(fotografia de Arthur Tress, "Boy in TV Set, Boston, MA", 1972)
"Will apercebeu-se, pela primeira vez, aos sete anos, de que a mãe era diferente das outras pessoas e que ele tinha de tomar conta dela. Estavam os dois no supermercado e faziam um jogo: só podiam colocar um objecto dentro do carrinho quando não estivesse ninguém a olhar. Era função de Will olhar em volta e murmurar um «agora» e ela tirava uma lata ou um pacote da prateleira e colocava-o silenciosamente dentro do carrinho. Quando as coisas estivessem todas dentro do carrinho, eles estariam a salvo porque se tornavam invisíveis.
Era um jogo divertido e demorou muito tempo porque era sábado de manhã e a loja estava cheia de clientes, mas eles eram bons naquilo e trabalhavam em equipa. Will gostava muito da mãe e dizia-lho com frequência, tal como ela.
Quando chegaram à caixa, Will sentia-se excitado e feliz porque o jogo estava quase a chegar ao fim e eles estavam prestes a vencer. Quando a mãe não conseguiu descobrir o porta-moedas, isso também fazia parte do jogo, mesmo quando ela disse que o inimigo devia tê-la roubado; mas Will estava a ficar cansado do jogo e com fome e a Mãe já não parecia tão feliz; ela estava mesmo assustada; tiveram de voltar para trás e colocar todas as coisas de volta nas prateleiras, só que desta vez tinham de ser supercuidadosos porque os inimigos estavam a persegui-los através do número do cartão de crédito, que agora sabiam qual era porque lhe tinham roubado o porta-moedas...
Will sentia-se cada vez mais assustado. Percebeu como a sua mãe fora inteligente ao transformar o perigo concreto num jogo para que ele não se sentisse aterrorizado e como, agora que sabia da verdade, tinha de fingir não estar assustado, para a tranquilizar.
E assim o rapazinho fingiu que ainda estavam a brincar, para que a mãe não tivesse de se preocupar com ele, e foram para casa sem as compras, mas a salvo dos inimigos; foi então que Will descobriu o porta-moedas sobre a mesa do corredor. Na segunda-feira foram ao banco, fecharam a conta e abriram outra numa dependência diferente, por precaução. E assim o perigo passou.
Mas, nos meses seguintes, Will apercebeu-se, a pouco e pouco e contravontade, de que os inimigos da mãe não estavam algures no mundo, mas na cabeça dela." (1)
Philip Pullman
(1) PULLMAN, Philip - A torre dos anjos. 4ª ed. Barcarena: Presença, 2007. ISBN 978-972-23-3058-9. p. 15, 16.
Muito interessante este excerto, retirado do 2º volume do livro fantástico His Dark Materials, de Philip Pullman.

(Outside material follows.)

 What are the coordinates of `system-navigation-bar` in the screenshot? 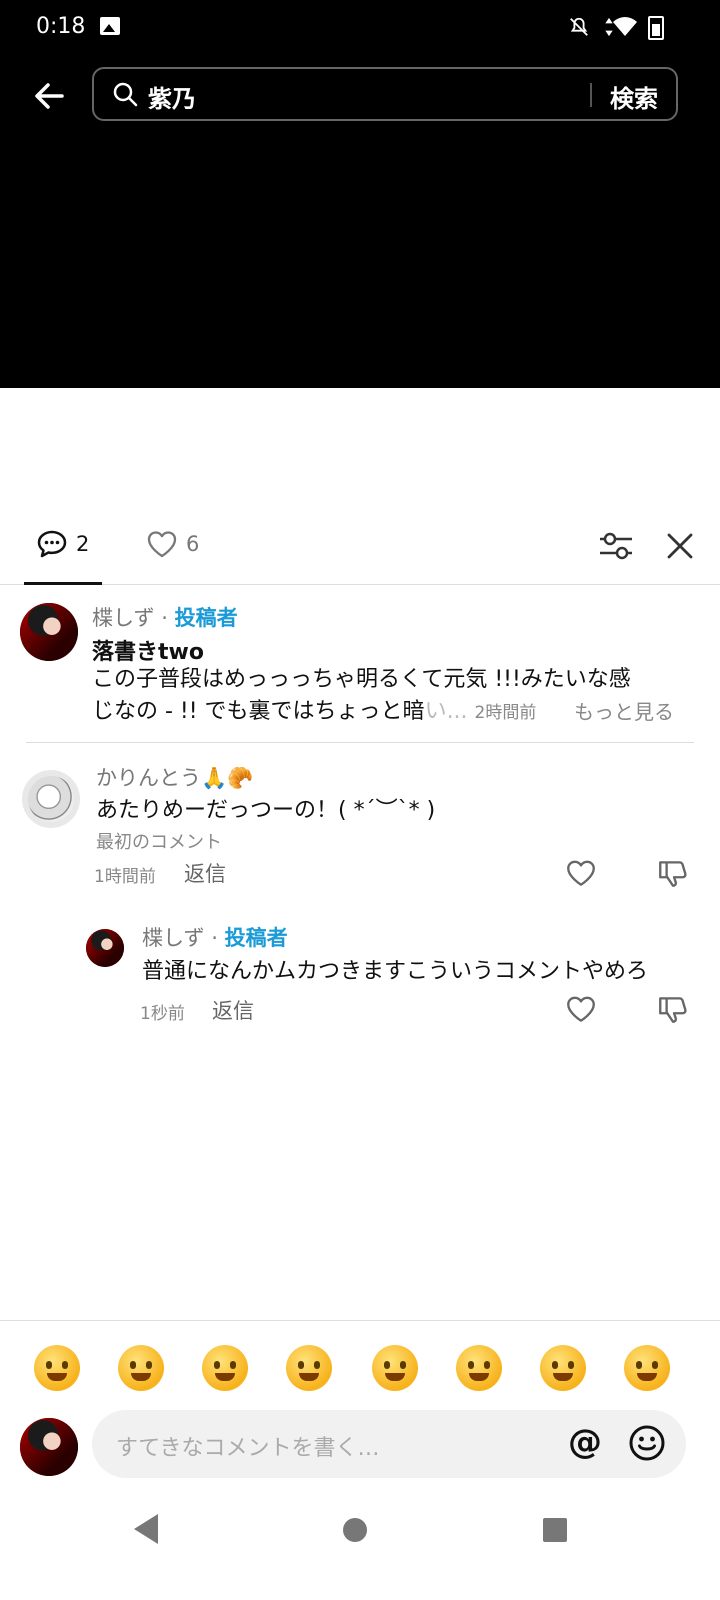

O episódio do supermercado fez-me lembrar um texto de Italo Calvino, retirado de Marcovaldo (penso) no qual a família do protagonista (Marcovaldo) se divertia a retirar produtos da prateleira, metê-los no carrinho, passear um pouco com eles e, após algumas peripécias, voltar a colocá-los no mesmo sítio. Em qualquer dos excertos, uma excelente crítica ao nosso modo de vida.